Уже в Москве, узнав о смерти Довлатова, Юнна Мориц напишет стихотворение «Довлатов в Нью-Йорке»:
Огромный Сережа в панаме
Идет сквозь тропический зной,
Панама сверкает над нами
И машет своей белизной.
…………………………………
Долги ему жизнь отравляют,
И нету поместья в заклад.
И плохо себе представляют
Друзья его внутренний ад.
…………………………………
И всяк его шутке смеется,
И женщины млеют при нем,
И сердце его разорвется
Лишь в пятницу, в августе, днем.
А нынче суббота июля,
Он молод, красив, знаменит.
Нью-Йорк, как большая кастрюля,
Под крышкой панамы звенит.
Хорошо, точно сказано: «внутренний ад». С одной только поправкой: кто не представлял этот ад, а кто и представлял, чего обобщать, говори за себя, Юнна! Все-таки ты его видела только в редкие наезды в Нью-Йорк — в отличие от нас, ньюйоркцев. Этот ад всегда был при нем. Не это ли причина довлатовского злоречия?
Это злоречие — точнее, злоязычие — один из излюбленных Сережей устных и эпистолярных жанров. По жизни он был еще тот мизантроп — временами. Вот и давал себе волю в письмах, выпускал пар! Чмонил всех по-черному. Мог и передернуть, чтобы подвести под образ. Ну да, ушат помоев на всех своих знакомцев, друзей и сродников, себя включая. По принципу: все говно, кроме мочи! Он вкладывал в эти характеристики весь свой недюжий талант. Потому они так прилипчивы, хоть и не всегда справедливы.

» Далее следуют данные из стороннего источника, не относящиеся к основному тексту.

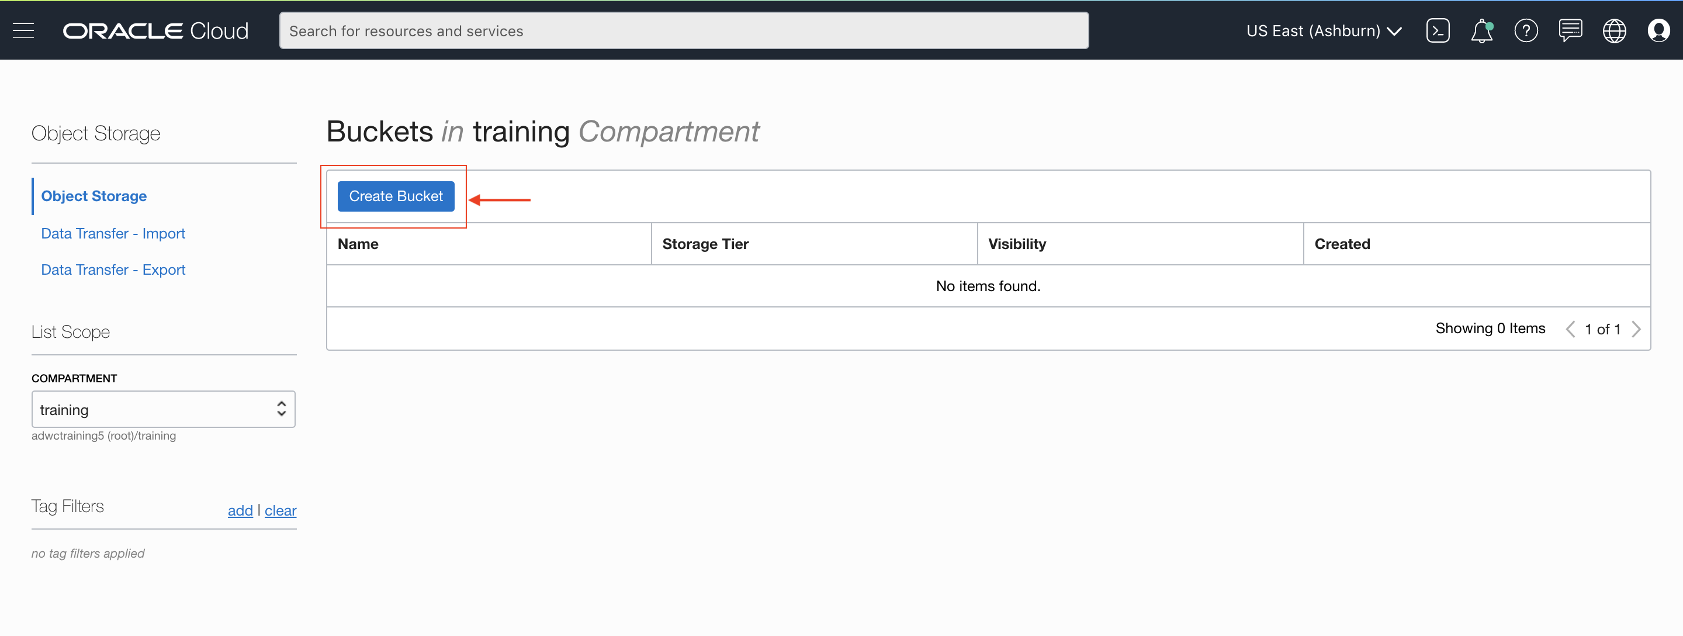Click the globe language icon
This screenshot has width=1683, height=636.
click(x=1614, y=31)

Что делать, у него была аллергия на жизнь. Точнее, случалась: вспышки аллергии. Частная переписка? Не хотел, чтобы его письма печатали? Не факт. А что, если это его посмертный реванш — пусть на бессознательном уровне — не только за обиды при жизни, но и за посмертные: от своих будущих мемуаристов-зоилов?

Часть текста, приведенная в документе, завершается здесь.